The Nature of Learning a Programming Language

A while ago, I took one of the tests from BrainBench. The particular test I took was the C Language one, and I was not impressed with it. I found that it asked questions whose answers could trivially be found with `man` without actually testing the parts of C programming I consider difficult or important. It would not have been an improvement if they had disallowed testees from consulting references while taking the test, as this would simply force them to memorize things that can easily be looked up, a waste of time. The point is to test those things which cannot easily be looked up.

What sorts of things are these? I'll start with an example. If I know the name of a function, I can easily look up its parameters and return value; there's no need to memorize this. However, if I know what I want to do, it's not so trivial to figure out which function to use. I may have trouble finding any functions which do what I want, or I may have difficulty deciding between some which seem similar (gets, fgets, scanf, etc.) These are the things which are time-consuming to learn (much more so than syntax), and they're also the things that are important to remember. Thus, the function to operation lookup is easy; the operation to function lookup is hard. It is the latter that must be tested, becuase that is what cannot trivially be looked up when one is programming.

It is, of course, impossible to do this with a multiple-choice test unless the number of choices is extremely large (at least several dozen). Thus, I do not primarily blame BrainBench for simply writing their test poorly; I believe that multiple-choice tests are simply not suitable for testing certain types of things, and programming languages are one of these things.

These thoughts also lead me to the conclusion that it is not possible to learn a programming language quickly (in a few days). It's possible to learn the syntax in a few days, but the whole reason the test didn't work well was that the hard part of learning the language isn't the syntax, it's finding the functions you want given what you want to do, and judgement about how to implement things. A number of people, however, seem thoroughly convinced that it is possible to learn programming languages quite quickly. My disagreement with them caused me to write the following:

Come to FooBar University; Learn Any Language in 3 Days!

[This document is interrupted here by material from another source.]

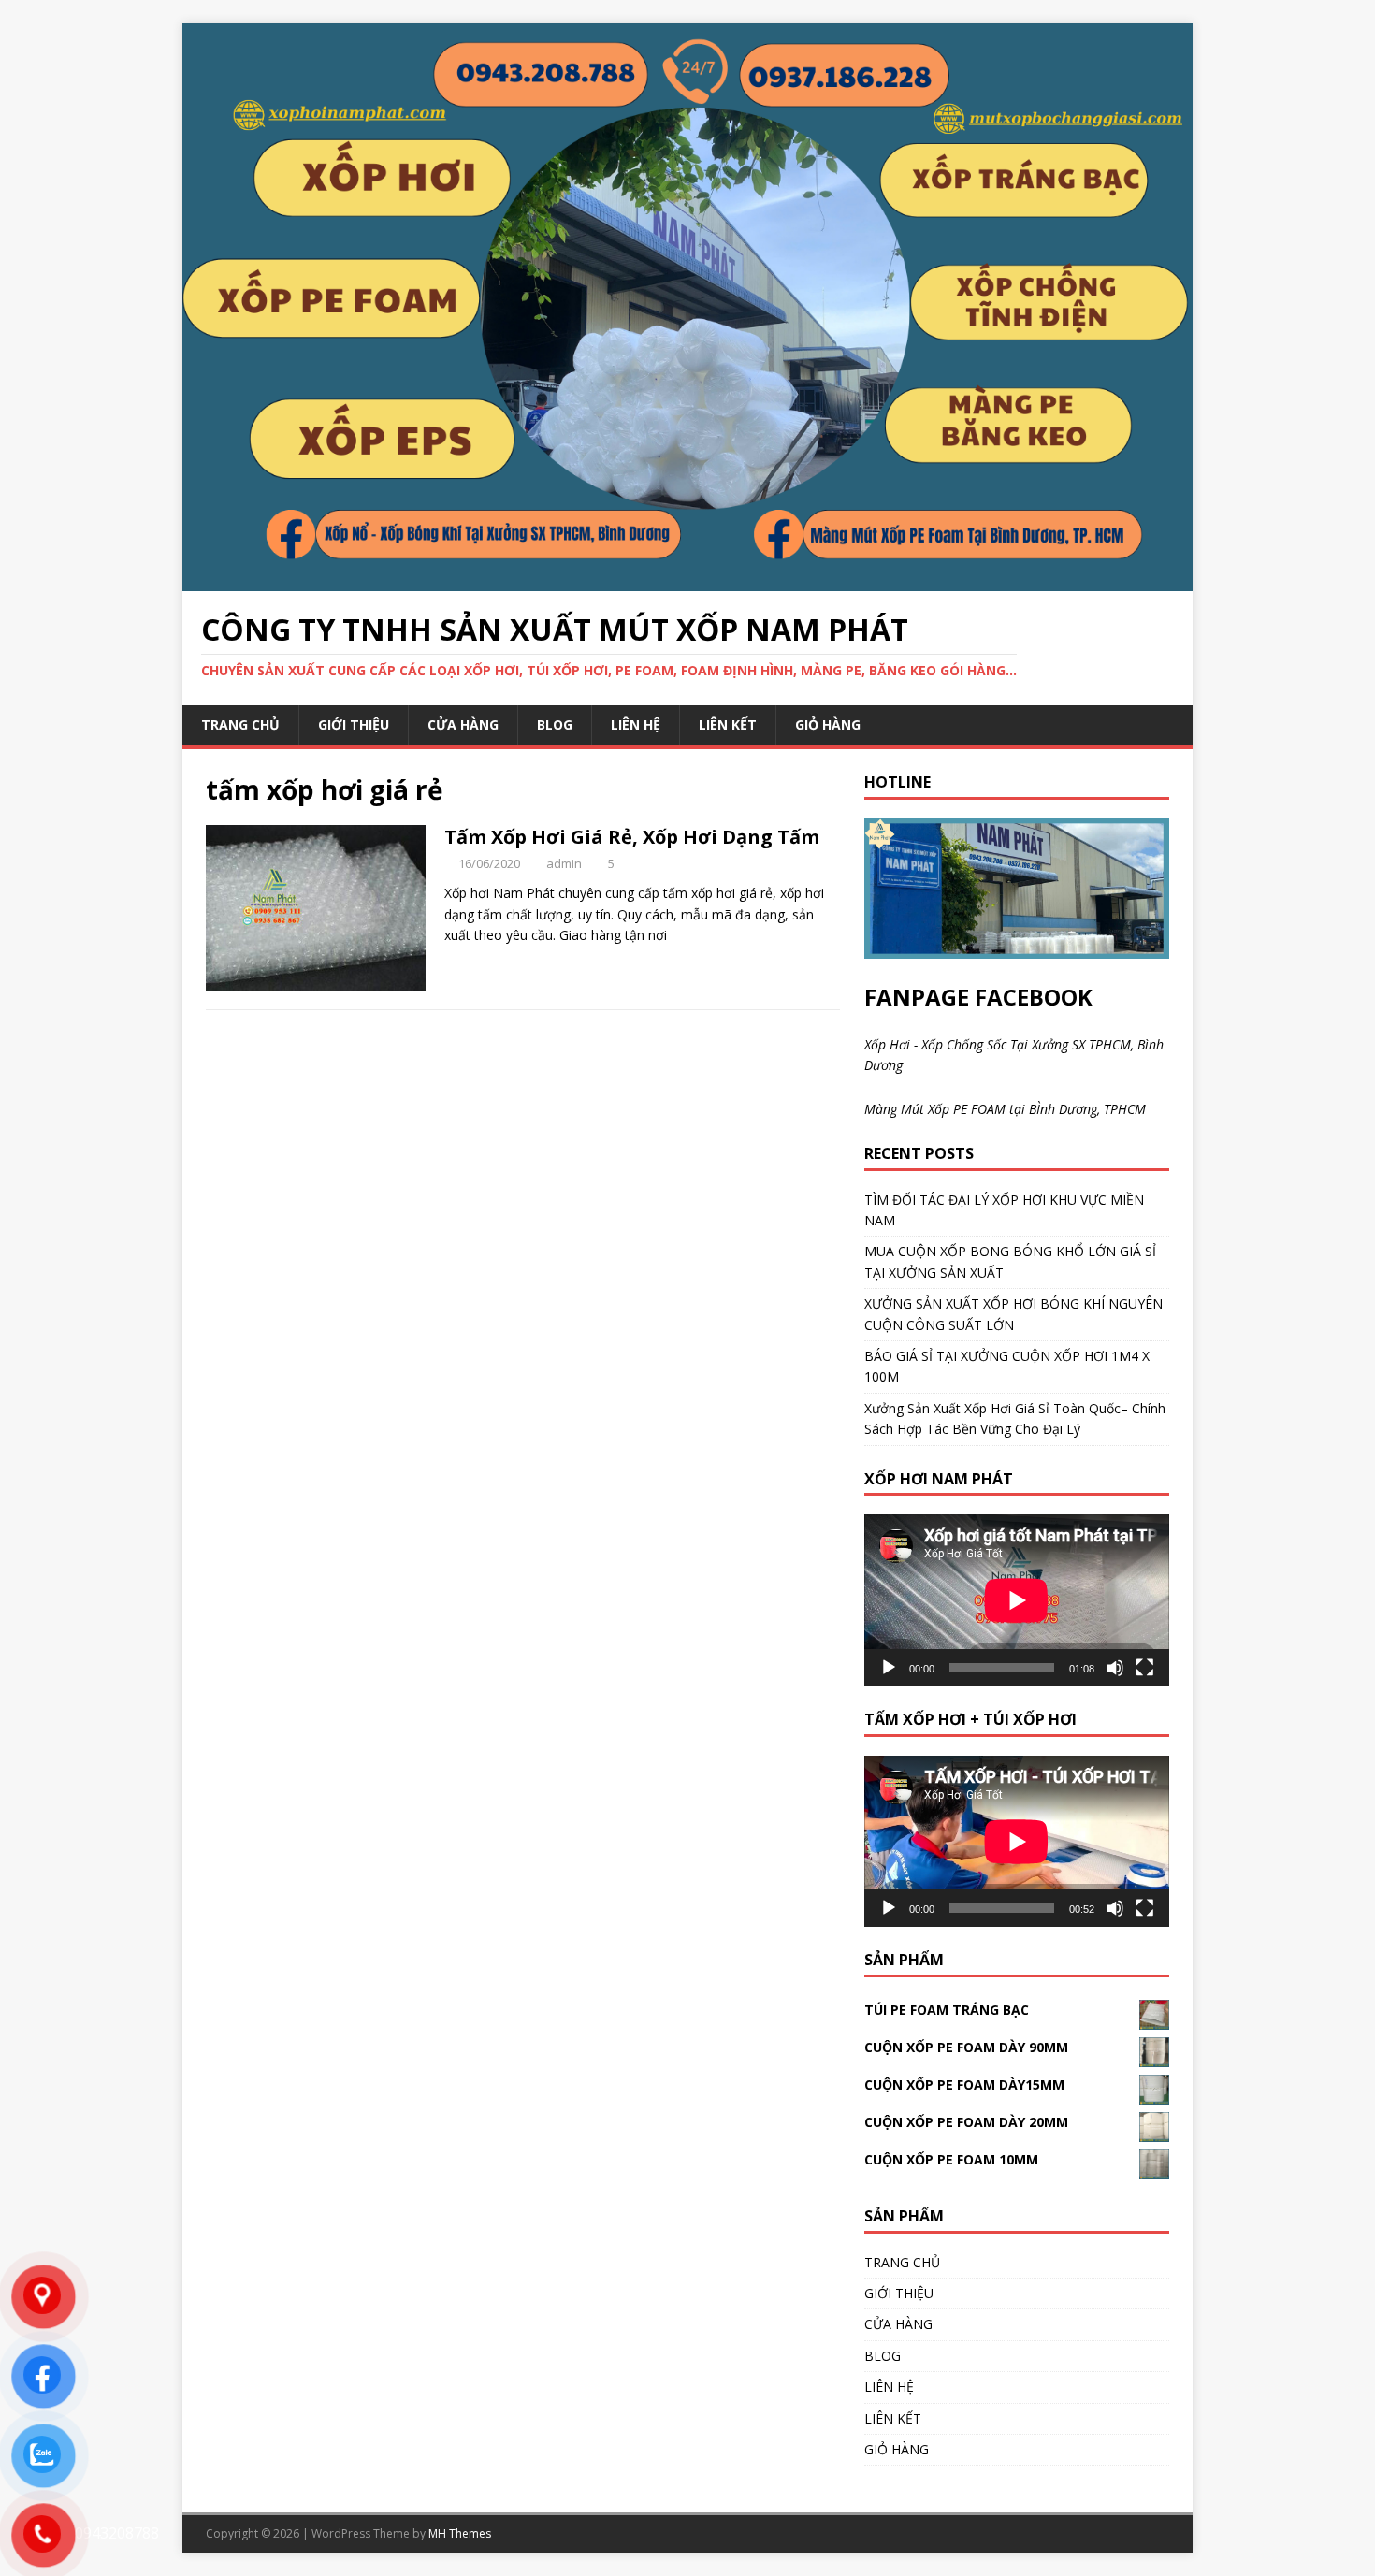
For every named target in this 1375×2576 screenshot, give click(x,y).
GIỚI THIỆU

What follows is a rant which I originally wrote for kuro5hin.org. You can view the Article on Kuro5hin with other people's comments if you like.

I can't count the number of times I've heard someone say: "If you learn Computer Science, you'll be able to learn any programming language in a few days." Every time I hear it, it pisses me off. It pisses me off because it is total, unadulterated, ego-stroking bullshit that bears no more resemblance to reality than a deranged mountain lion bears to a cucumber.

I went to a prestigious university. I've seen a lot of CS grads up close. I've seen that a lot of them spend weeks getting to the "hello world" level when they get a job and have to write actual code. Never mind that, however. I'm not saying merely that many CS graduates happen to be incompetent; I'm saying that the very idea that a theoretical background lets you learn programming languages quickly is fundamentally broken.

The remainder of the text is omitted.